• _Written request_
Format only the lines starting at the one containing "Select the Trendline drawing tool" and ending at the one containing "The height and width of the screenshot is (633, 540)." as a Markdown table with two columns, No. and Line, giving each line a number and skipping blank lines.
---------- Records to process ----------
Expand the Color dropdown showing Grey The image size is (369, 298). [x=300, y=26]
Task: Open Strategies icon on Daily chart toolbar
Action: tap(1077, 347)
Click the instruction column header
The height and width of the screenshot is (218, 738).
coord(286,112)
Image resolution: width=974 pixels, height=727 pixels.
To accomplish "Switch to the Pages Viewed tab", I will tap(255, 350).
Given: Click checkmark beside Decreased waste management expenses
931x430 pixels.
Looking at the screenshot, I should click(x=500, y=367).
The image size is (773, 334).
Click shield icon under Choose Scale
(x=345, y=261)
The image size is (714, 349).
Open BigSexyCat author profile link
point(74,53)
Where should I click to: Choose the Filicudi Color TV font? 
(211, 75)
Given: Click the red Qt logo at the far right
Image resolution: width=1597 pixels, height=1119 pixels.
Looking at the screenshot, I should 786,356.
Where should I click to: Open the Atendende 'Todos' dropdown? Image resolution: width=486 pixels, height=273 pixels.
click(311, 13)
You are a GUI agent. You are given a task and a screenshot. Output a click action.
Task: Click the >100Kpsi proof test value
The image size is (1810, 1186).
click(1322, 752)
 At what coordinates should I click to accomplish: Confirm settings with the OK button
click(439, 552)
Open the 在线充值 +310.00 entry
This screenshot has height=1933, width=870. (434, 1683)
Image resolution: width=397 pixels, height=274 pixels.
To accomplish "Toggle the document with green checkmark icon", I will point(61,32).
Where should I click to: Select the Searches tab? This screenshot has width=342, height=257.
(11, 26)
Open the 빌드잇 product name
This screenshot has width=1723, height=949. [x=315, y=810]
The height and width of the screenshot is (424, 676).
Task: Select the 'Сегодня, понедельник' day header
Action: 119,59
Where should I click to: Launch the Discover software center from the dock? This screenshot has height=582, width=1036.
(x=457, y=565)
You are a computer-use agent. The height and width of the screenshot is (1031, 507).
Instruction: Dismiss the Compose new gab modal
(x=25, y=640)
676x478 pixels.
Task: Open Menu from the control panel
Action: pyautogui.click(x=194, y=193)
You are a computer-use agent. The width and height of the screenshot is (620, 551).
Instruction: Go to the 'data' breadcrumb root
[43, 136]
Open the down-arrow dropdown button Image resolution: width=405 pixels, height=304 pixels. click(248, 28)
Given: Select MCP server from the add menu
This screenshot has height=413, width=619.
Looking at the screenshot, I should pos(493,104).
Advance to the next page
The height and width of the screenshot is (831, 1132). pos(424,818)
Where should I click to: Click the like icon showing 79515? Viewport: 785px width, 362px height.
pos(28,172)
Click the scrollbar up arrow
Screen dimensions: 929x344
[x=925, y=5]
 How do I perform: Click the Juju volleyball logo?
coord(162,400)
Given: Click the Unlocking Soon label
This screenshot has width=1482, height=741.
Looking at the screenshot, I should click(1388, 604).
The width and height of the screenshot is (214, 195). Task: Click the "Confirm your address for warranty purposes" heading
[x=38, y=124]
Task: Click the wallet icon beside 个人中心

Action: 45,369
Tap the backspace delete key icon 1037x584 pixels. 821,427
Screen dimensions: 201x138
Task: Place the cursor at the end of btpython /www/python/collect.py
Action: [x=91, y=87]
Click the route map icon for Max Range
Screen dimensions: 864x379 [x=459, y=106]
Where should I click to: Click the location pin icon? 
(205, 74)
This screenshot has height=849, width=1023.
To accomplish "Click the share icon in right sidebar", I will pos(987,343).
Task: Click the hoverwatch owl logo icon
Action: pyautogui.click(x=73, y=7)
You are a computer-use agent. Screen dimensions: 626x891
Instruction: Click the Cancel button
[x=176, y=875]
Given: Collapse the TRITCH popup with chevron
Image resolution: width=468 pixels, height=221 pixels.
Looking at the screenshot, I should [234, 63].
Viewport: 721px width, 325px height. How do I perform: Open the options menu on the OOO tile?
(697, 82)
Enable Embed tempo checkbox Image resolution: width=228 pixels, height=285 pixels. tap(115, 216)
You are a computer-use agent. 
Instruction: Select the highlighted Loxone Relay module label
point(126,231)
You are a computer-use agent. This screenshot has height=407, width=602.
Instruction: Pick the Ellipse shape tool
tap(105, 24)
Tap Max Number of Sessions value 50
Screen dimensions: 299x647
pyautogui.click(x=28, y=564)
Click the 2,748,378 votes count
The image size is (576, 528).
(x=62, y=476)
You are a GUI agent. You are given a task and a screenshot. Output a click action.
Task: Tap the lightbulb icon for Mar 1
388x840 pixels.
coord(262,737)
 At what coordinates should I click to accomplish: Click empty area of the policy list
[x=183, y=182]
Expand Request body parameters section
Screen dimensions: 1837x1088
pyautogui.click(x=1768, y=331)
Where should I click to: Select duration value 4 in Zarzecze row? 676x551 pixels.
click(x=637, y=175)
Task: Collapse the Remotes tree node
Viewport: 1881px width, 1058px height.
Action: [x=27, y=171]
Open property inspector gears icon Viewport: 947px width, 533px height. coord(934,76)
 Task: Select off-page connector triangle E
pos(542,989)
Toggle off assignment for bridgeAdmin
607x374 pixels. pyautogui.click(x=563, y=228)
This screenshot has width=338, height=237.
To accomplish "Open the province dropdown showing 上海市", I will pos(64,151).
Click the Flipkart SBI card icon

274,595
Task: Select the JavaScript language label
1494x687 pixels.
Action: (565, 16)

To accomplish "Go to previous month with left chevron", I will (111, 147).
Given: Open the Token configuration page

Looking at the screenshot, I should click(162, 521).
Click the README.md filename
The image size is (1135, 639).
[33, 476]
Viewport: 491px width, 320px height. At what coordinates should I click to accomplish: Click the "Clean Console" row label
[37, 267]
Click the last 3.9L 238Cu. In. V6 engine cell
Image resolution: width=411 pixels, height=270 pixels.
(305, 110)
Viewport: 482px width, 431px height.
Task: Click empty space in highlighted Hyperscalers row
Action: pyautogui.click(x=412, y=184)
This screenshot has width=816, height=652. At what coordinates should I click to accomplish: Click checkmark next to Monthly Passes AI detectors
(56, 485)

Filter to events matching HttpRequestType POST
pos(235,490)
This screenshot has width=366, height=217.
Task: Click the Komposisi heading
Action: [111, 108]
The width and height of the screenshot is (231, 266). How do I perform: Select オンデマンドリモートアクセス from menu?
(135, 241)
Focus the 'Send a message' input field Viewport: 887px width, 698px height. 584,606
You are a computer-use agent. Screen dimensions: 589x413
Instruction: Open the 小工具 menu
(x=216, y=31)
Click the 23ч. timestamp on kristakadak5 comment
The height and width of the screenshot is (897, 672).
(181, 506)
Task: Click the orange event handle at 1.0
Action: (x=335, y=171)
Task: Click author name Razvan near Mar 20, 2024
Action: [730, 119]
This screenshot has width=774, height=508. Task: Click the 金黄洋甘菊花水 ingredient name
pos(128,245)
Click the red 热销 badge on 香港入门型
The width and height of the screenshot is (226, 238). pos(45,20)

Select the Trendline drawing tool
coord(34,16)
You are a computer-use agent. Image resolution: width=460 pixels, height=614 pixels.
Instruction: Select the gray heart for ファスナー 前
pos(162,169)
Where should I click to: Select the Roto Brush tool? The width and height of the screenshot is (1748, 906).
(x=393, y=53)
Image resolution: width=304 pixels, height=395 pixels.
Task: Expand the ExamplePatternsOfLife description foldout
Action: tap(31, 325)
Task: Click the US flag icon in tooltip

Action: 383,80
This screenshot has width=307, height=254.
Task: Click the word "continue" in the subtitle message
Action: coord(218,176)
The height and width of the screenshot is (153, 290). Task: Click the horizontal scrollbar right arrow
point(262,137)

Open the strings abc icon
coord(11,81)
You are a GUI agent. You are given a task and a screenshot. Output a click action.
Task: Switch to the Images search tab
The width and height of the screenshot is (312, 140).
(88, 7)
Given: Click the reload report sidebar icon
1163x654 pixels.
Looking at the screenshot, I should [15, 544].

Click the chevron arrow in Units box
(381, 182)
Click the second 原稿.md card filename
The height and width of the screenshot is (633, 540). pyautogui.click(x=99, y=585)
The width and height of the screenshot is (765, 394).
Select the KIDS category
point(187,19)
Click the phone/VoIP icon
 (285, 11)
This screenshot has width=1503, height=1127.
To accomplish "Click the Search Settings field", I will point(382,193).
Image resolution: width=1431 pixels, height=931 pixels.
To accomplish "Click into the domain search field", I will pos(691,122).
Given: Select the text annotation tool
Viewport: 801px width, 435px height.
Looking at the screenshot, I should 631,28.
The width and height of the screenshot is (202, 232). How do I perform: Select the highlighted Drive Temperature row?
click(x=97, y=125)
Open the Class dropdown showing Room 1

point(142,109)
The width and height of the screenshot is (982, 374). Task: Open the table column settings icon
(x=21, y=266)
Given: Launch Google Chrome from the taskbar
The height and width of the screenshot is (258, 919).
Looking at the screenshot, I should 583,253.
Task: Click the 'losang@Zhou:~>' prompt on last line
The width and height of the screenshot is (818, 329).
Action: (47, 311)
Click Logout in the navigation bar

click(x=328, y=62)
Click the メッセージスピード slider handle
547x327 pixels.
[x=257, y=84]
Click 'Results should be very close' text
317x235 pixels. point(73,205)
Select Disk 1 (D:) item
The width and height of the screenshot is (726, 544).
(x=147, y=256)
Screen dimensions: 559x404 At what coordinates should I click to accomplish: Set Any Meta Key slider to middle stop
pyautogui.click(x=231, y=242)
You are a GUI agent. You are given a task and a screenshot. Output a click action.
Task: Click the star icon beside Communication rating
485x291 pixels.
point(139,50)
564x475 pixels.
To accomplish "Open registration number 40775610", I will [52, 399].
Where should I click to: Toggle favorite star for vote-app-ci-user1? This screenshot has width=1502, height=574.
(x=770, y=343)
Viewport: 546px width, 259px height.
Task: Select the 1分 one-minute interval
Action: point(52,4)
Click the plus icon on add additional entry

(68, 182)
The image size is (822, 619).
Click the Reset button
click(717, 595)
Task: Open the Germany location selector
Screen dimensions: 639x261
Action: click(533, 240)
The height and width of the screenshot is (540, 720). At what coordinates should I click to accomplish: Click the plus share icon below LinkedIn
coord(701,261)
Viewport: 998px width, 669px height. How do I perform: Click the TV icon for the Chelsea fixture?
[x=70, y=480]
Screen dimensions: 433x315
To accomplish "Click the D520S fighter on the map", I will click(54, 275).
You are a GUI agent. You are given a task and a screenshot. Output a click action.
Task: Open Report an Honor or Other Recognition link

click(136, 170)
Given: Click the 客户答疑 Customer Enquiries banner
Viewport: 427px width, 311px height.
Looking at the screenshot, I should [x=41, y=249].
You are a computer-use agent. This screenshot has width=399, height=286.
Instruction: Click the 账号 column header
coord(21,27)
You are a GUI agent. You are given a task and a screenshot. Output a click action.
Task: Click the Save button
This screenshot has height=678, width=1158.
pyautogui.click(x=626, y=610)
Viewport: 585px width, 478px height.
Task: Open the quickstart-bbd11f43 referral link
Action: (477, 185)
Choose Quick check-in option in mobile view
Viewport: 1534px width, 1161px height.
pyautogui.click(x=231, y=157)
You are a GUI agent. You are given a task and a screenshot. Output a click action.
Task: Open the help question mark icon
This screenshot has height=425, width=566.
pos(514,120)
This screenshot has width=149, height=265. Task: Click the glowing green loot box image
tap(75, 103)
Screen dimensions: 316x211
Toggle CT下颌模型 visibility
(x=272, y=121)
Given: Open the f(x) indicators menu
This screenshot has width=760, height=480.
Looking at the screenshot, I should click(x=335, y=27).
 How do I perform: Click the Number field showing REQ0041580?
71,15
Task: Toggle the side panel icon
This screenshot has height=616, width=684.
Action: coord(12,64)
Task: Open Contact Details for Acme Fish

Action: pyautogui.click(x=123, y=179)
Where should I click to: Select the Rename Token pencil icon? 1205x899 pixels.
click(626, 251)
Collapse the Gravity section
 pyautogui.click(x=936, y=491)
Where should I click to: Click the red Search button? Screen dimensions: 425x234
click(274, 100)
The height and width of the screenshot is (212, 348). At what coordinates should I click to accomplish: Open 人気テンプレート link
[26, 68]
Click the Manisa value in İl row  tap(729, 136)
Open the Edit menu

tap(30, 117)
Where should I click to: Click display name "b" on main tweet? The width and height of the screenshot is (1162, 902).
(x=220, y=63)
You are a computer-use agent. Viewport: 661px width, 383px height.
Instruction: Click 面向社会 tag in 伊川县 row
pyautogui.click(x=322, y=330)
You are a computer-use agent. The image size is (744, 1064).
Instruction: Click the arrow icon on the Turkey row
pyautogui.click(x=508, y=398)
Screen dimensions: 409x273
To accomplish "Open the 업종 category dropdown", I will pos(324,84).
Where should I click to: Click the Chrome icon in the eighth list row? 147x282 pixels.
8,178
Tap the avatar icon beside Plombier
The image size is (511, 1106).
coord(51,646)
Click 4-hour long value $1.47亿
----------
• _Exercise answer_
| No. | Line |
|---|---|
| 1 | Select the Trendline drawing tool |
| 2 | coord(34,16) |
| 3 | You are a computer-use agent. Image resolution: width=460 pixels, height=614 pixels. |
| 4 | Instruction: Select the gray heart for ファスナー 前 |
| 5 | pos(162,169) |
| 6 | Where should I click to: Select the Roto Brush tool? The width and height of the screenshot is (1748, 906). |
| 7 | (x=393, y=53) |
| 8 | Image resolution: width=304 pixels, height=395 pixels. |
| 9 | Task: Expand the ExamplePatternsOfLife description foldout |
| 10 | Action: tap(31, 325) |
| 11 | Task: Click the US flag icon in tooltip |
| 12 | Action: 383,80 |
| 13 | This screenshot has width=307, height=254. |
| 14 | Task: Click the word "continue" in the subtitle message |
| 15 | Action: coord(218,176) |
| 16 | The height and width of the screenshot is (153, 290). Task: Click the horizontal scrollbar right arrow |
| 17 | point(262,137) |
| 18 | Open the strings abc icon |
| 19 | coord(11,81) |
| 20 | You are a GUI agent. You are given a task and a screenshot. Output a click action. |
| 21 | Task: Switch to the Images search tab |
| 22 | The width and height of the screenshot is (312, 140). |
| 23 | (88, 7) |
| 24 | Given: Click the reload report sidebar icon |
| 25 | 1163x654 pixels. |
| 26 | Looking at the screenshot, I should [15, 544]. |
| 27 | Click the chevron arrow in Units box |
| 28 | (381, 182) |
| 29 | Click the second 原稿.md card filename |
| 30 | The height and width of the screenshot is (633, 540). pyautogui.click(x=99, y=585) |